Es schließen(声は静かに)――Mein Blut schliest Sie.(私の影は世界を覆う)

 不穏な空気が漂い始める。

 悪性の泥が、世界に漂い始めているのだ。

 ――ヒトを()()ために生まれた〝悪〟が。

 何物よりもヒトを呪うモノであれと願われた、世界を食い尽くす悪魔の王の名を冠された怪物が、遂に顔を覗かせる。

 そして、釜の底が開く――――

 

Bildet(声は近くに)――Mein Herz Tür öffnen.(私の心は孔を空ける)

 

 瞬間、釜の底へ続く扉が開け放たれた。

 そうして空間(セカイ)に、呪いが満ちる。

 世界に蔓延する悪性の全てが、その呪いに伴って空間を侵食していく――――

 

 

 

 

 

 

 ――――其処は、罪の泉であった。

 しかし、同時に救いを与える理でもある。

 

 たった一人に内包された〝悪〟。

 ありとあらゆる生き物を殺せと定められた〝希望〟

 

 

 それは正しさのために捧げられた贄であり、何よりも正しさの歪み汚れを象徴した間違いそのものである。

 

 

 全てを奪った。

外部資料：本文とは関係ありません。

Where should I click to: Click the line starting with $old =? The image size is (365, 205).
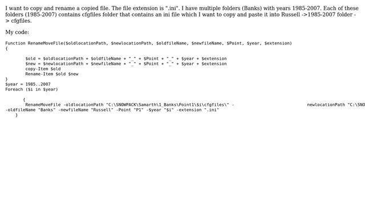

全てを与えた。傲慢怠惰憤怒嫉妬暴食色欲強欲。憂鬱で虚飾に彩られた唾棄すべき汚らしい業の全ては、小さな括りで始まった全ての人類への博愛でヒトへ向けた希望であり遵守すべき信仰であると共に、知恵を絞り正義を敷き、堅固で節制された何よりも尊ぶべき世界に等しく法を為したモノであったのだ。

 ――――――ね。

 奪われた全てが償いなのだ。贖いを求める人々を救うためのモノだ。だから背負え。だから担え。誰よりも何よりも条理の果てさえも超越した悪であれ。醜悪で侮蔑を受ける汚らわしい畜生となって我らを救え。元より貴様はその為だけのモノ。何の価値もなく、何の意味も持たない生命(いのち)に意味を与えよう。この世全て、等しく誰しもを幸福にするための、使命を貴様に与えよう。――全ての悪を独占すると言う役割を。

 ――――――死ね。

 何処までも誠実に忠義に寛容に、何処までも数多の罪科を余さず呑み込んでいけ。人々に希望を与えよ世界を平静に保て我々を救え希望となり勤勉に慈愛で以て分別ある忍耐を見せろ。勇気を持って自制せよ。純粋に純真に何処までも正純に汚れ爛れた姿を保ち続けろ。そうして最後にたった一つの悪を残して世界に平和を成せ。

 ――――――死ね。死ね。

 原罪悪徳奸悪魔性背徳邪奸計破戒罪障非道違法売国利敵国事犯政治犯戦犯過失犯犯人犯罪人罪人科人犯罪者殺人脱法誘拐窃盗強盗抑圧秩序破壊遺棄投棄絞殺圧殺銃殺自殺致傷殺傷傷害損故意過失名誉棄損罪科咎濁冒瀆欲大罪罪業流罪罪刑刑罰死刑監禁刑処刑私刑極刑劫罰体罰厳罰処罰偏執本質宿業都塵汚俗腐敗堕罪堕落醜態詐欺偽造教唆疑獄凶状退廃倒錯殺生猟奇極悪悪辣悪行不当贈収賄背任脱法不道徳背教禁忌浮気不正直不義理不正義煩悩金銭欲愛欲強姦淫犯女犯好色裏切り不届き淫ら不埓な横道な無様な虐め水責め火責め痛い醜い憎い病い煩い殺せ殺せ殺せ殺せ殺せ殺せ殺せ殺せ殺せ殺せ殺せ殺せ殺せ殺せ殺せ殺せ殺せ殺せ殺せ殺せ殺せ殺せ殺せ殺せ殺せ殺せ……ッ!!

 ――――――死ね。死ね。死ね。

 公平に公正に不正で不当なる悪を呑め。蛮行を禁じ暴力を禁じ、その身で全てを受け止めろ。非道に外道に外法で不法なる精神を持ち、人々が如何に清廉で純真なる愛を持つかを示せ。過ちを許し、他人を許し、自らは決して許されず。人々の悪性の全てが貴様に集約されることを真実と為せ。最早、世界の汚点はただ一つ。悪性全てを独占したモノの他に悪など居ない。そう、これこそがたった一つの悪であり、この世全ての悪である。人々の中に巣喰う悪を殺し続ける悪魔。ありとあらゆる悪の依り代。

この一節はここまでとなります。